'The Worst Thing Imaginable'

New report details San Bernardino terror attack.

On the Friday before the fifteenth anniversary of 911, a new report emerged on the terrorist attack of December 2, 2015, the day Syed Farook and Tashfeen Malik murdered 14 people in San Bernardino, California. Bringing Calm to Chaos: A Police Foundation Review of the San Bernardino Terrorist Attacks provides a chilling description by those on the scene.

“Out of the blue, multiple popping sounds crackled outside,” the report says. “Several of the county workers thought fireworks had been lit, but others recognized the sound as gunfire.” The burst claimed two victims, then the terrorists headed inside, to a room decorated for a holiday party.

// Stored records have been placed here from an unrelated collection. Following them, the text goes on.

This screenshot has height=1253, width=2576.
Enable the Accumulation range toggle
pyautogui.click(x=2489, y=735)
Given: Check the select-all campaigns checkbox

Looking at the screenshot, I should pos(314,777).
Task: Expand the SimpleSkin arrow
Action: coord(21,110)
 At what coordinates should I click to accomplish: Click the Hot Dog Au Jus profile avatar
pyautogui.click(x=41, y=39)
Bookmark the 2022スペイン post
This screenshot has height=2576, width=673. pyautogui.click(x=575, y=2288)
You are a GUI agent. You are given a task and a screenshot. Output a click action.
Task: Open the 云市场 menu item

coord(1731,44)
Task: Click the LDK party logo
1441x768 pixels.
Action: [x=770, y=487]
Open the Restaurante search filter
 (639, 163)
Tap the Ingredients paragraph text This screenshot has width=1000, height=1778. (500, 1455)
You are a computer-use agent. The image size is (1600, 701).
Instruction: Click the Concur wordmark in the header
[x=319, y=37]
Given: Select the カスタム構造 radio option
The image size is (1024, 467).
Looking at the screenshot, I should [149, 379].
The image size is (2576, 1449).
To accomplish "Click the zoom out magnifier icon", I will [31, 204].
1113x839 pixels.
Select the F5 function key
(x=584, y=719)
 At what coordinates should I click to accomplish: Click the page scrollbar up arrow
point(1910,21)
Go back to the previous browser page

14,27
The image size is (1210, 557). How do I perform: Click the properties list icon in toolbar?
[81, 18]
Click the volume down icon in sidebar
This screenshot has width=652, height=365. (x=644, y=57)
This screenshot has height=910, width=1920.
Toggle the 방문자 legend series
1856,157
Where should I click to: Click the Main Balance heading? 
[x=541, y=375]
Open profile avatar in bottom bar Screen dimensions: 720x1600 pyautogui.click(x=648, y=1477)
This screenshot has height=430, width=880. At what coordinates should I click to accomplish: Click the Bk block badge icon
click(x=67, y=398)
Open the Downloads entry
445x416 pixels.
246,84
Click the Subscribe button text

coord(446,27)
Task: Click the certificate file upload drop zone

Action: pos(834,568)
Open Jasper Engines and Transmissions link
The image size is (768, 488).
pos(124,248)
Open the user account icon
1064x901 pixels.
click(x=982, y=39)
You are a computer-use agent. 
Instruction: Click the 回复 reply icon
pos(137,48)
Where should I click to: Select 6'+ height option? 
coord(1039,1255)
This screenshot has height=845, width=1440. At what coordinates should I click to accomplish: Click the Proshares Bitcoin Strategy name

“Suddenly, a door swung open and a person clad in all black, with a mask shielding his or her face, stepped inside, wielding what appeared to be an automatic rifle. Without saying a word, the person, now believed to be Rizwan Farook (the male assailant), opened fire.” Then Tashfeen Malik followed. “She also wore all black and entered the room shooting. Together, the shooters fired more than 100 rounds.”  The shooters then “hastily departed, heading out to a black SUV they had parked just outside, leaving behind a chaotic scene of noise, fear, and pain.”

As a patrol officer said, “It was the worst thing imaginable—some people were quiet, hiding, others were screaming or dying, grabbing at your legs because they wanted us to get them out, but our job at the moment was to keep going, That was the hardest part, stepping over them.”

As the patrol officer said:  “I felt so naked, because we didn’t have cover and concealment approaching the building. You know you are outgunned, it is going to be hard to beat an AR with a handgun, so I knew we needed good shot placement.”  In the ensuing chase and gun battle, they would get it.

Farook fired from the front of the black SUV with Malik, firing from the back seat “out of a hole in the rear hatch of the vehicle.” All told they fired at least 81 rounds at the police, wounding one officer, who stayed in the fight as another officer dressed his wounds. One deputy “fired every gun that was available to him, consisting of a Mini-14, a shotgun, and a handgun.”

Police shooters hit Syed Farook 25 times, including one shot in the chin. The 13 shots that took down Tashfeen Malik included 13 two to her head. Inside the SUV the police found “an additional 1,879 rounds of .223 ammunition and another 484 rounds of 9-mm ammunition.” Police also found “trigger apparatus to detonate the secondary devices” at the Regional Center, a reference to bombs intended to increase the death toll among the first responders, a terrorist calling card.

Bringing Calm to Chaos makes it clear that police responded quickly and fought as bravely as any troops in front-line combat, with little collateral damage. While the report is very thorough on the killer’s means and opportunity, it says little about the killers’ motive.

Syeed Farook and Tashfeen Malik were pious Muslims who murdered innocent people in the name of Islam. Yet from the start, the Washington establishment denied or downplayed that motive, and even hesitated to invoke terrorism. When that could not be denied, the alibi armory broke out its Islamophobia incantation.

Syeda Jafri, spokewoman for Rialto Unified School District, near San Bernardino, told the reporters, “It’s a tragedy that the distortion of Islam is being so boldly manipulated by a few,” adding, “We will overcome this hysteria and Islamophobia through education.” For their part, local Muslims supplied some hysteria of their own. 

According to Tina Aoun, director of the Middle Eastern Student Center at UC Riverside, “Many of my Muslim friends, among others, have doubts about the FBI’s narrative of what happened. That’s because the story has so many holes in it. It doesn’t make any sense. Why did the FBI and police release the crime scene in the house in Redlands only one day after the shooting? Why would terrorists have a baby? Why would they target a facility for children with disabilities?”

Benjamin B. Wagner then U.S. Attorney for the Eastern District of California, referred to “the massacre” in San Bernardino. For the Obama appointee, it was a “tragic reminder” of the danger that foreign organizations seek to “radicalize” Americans and inspire “violent acts.” Wagner did not name Tashfeen Malik, a Pakistani national, and American-born Syeed Farook, the Muslim perpetrators of the December 2 terrorist attack. Neither did Wagner name a single one of their 14 victims, who included African Americans, Hispanics and immigrants.

The anniversary of this atrocity is coming up on December 2 and the new president might use the occasion to chart a new course. The San Bernardino attack wasn’t “workplace violence.” It was the mass murder of innocents by Muslim terrorists acting on behalf of their religion, Islam. As the police report said, “it was the worst thing imaginable.”